Salem Fire Department

The Salem Fire Department had to rough out things for a while, too, but Salem Fire Chief Heath Everett said the firefighters performed their jobs well.

"We started a few days before the storm checking our equipment: chain saws, generators, tire chains and such," Everett said. "When the storm began, it was quiet at first, until the night, when trees started falling. We had several firemen out using saws and wenches to assist in road clearing."
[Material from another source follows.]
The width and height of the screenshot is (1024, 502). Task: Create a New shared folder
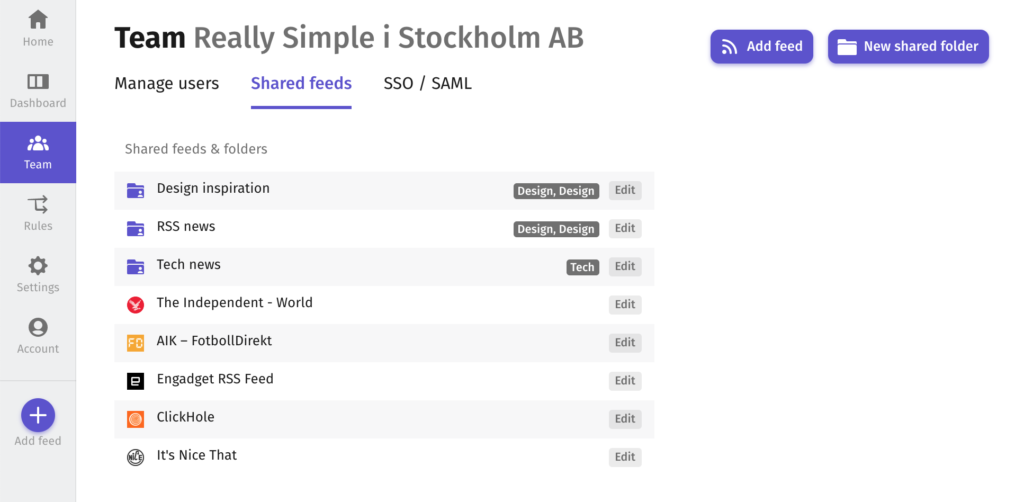908,46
The North Arkansas Electric Cooperative soon employed the fire department's help. "Day two (of the ice storm) began with a request from NAEC to use our Haz-Mat shower trailer for their lineman to shower. The trailer was delivered but was not used because they had came up with rooms for their crews," Everett said. "The rest of the day, firemen performed many welfare checks of people in our fire response area because, at this time, the power was going out all over."

Firefighters continued to do welfare checks and clear roads. They also helped deliver bottled water to many residents who were without running water, Everett said. He said firefighters did a welfare check on a family that had no power and was almost out of wood for heat.
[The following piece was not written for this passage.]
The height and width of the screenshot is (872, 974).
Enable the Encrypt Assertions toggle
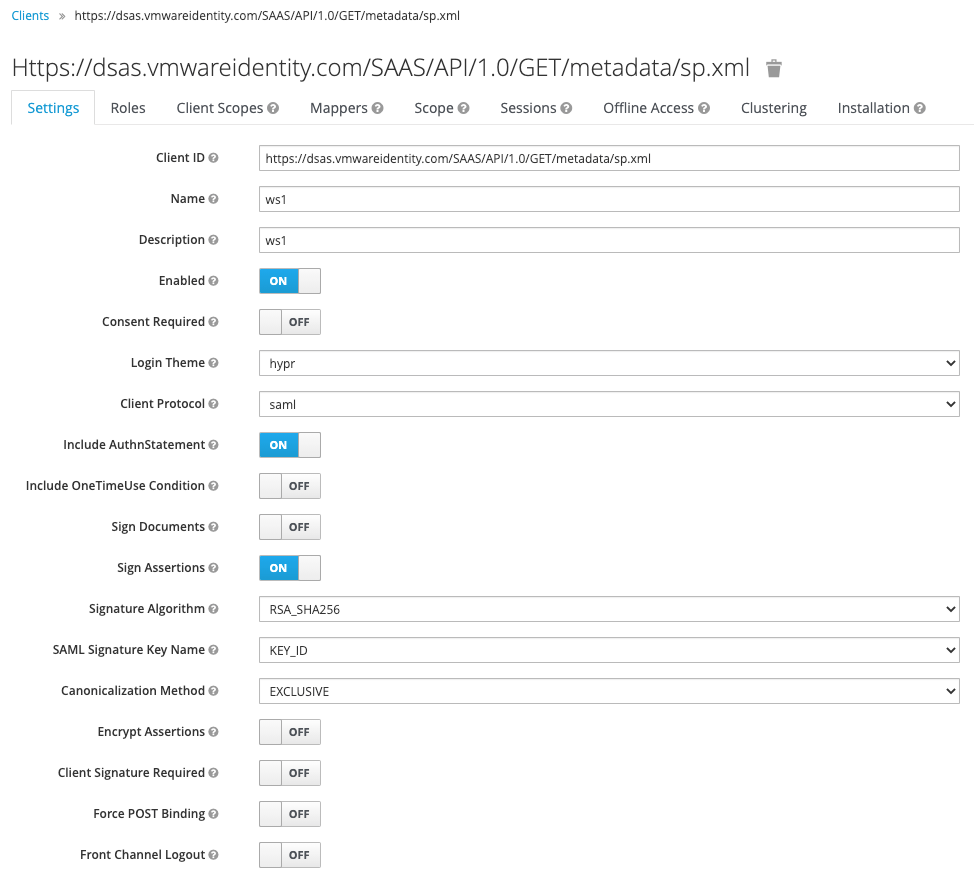click(x=289, y=732)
Though the fire department was without power, as well, firefighters were resourceful. "The fire department was like everyone else, without power for several days," Everett said. "So, with the help of Jackie Orr, we pulled our big generator we normally use to run our two Haz-Mat trailers off to run the fire station. One of the main problems was that our firemen were having trouble charging radios. Once we got the station on generator power, we had heat and a charging area for radios."

Like Camp and many other volunteer fire departments, Salem firefighters were still able to do their duties even though they had troubles of their own. "We responded to a motor vehicle accident on Highway 9 South. Due to the ice, it was a very scary ordeal," Everett said. "In this incident, we had two people to get to an ambulance over solid ice. The ambulance had to be pulled back up the hill with a fire truck. Then, the (injured) people had to be put in my Haz-Mat truck and drove up the ditch to the ambulance."
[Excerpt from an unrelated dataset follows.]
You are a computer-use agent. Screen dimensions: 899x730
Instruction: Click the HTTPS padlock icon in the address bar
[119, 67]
Everett said the fire department's mission changed a bit when the Air National Guard 189th arrived in Salem. "We assisted them by taking our Haz-Mat shower trailer to the fair grounds and set up for them to use in the week ahead. Also, we sent several of our AWIN radios for the 189th to use during their work," Everett said.

Many firefighters were without power at their homes and were worried about their own families as they were out and about helping others during the ice storm. "The big picture that people seem to forget is that all the firemen in our county are volunteer. We, as firemen, had our own problems like everyone else," Everett said. "We had property damage, no power and our families to keep safe along with our regular jobs and our fire duties. Due to the overwhelming size of this storm, I am very proud of how the Salem firemen pulled together to get the job done."

Everett said he was able to house one of his firefighters and his family at his house where he had a generator and a gas backup heat source.

Other volunteer fire departments did more than their fair share of volunteering, as well. From Viola to Glencoe and Horseshoe Bend and all the fire departments in between and beyond, volunteer firefighters did a world of good in a natural disaster where many were scared and needed to know someone was watching out for them.